Дима все воспринимал отчетливо, но разум его создавал самые фантастические видения. Мимо прошли две молчаливые женщины с медными кувшинами. Одна из них, похожая на Юлю, обернулась и печально посмотрела на него. Вторая шла не оборачиваясь. Кувшины сверкнули под луной медными боками, женщины растворились в зарослях. Отклонившись от курса, он пошел за ними и увидел камень, из-под которого вытекал тонкий ручеек, наверное, он тек уже много лет, потому что его ложе было выточено водой.
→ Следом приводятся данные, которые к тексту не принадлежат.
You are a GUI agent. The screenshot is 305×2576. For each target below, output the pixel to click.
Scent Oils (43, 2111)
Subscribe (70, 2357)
За источником начиналась белая каменная тропа. И ручей странным образом журчал и с той стороны. Дима пошел, следуя его руслу, вглядываясь в темноту и надеясь отыскать тех женщин. От ущелья его отделяла только дикая ежевика. Ручей незаметно поменял направление, и мокрые валуны оказались прямо под его ногами. В одно мгновение Дима оступился и издал страшный крик, почувствовав, что летит вниз. Но его спас колючий упругий ежевичный гамак. Привычно выдравшись из него, он вернулся в то место, где ручей взял направление к низкому берегу. Шел долго, практически на автомате, одна мысль о том, что скоро все будет по-другому, вела его и через несколько часов вывела на ровное пространство, покрытое сосновым лесом. Огоньков отсюда уже не было видно. Луна исчезла, пробивался рассвет. День обещал быть пасмурным. Накрапывал мелкий дождь, сосны проступали сквозь сумеречный туман.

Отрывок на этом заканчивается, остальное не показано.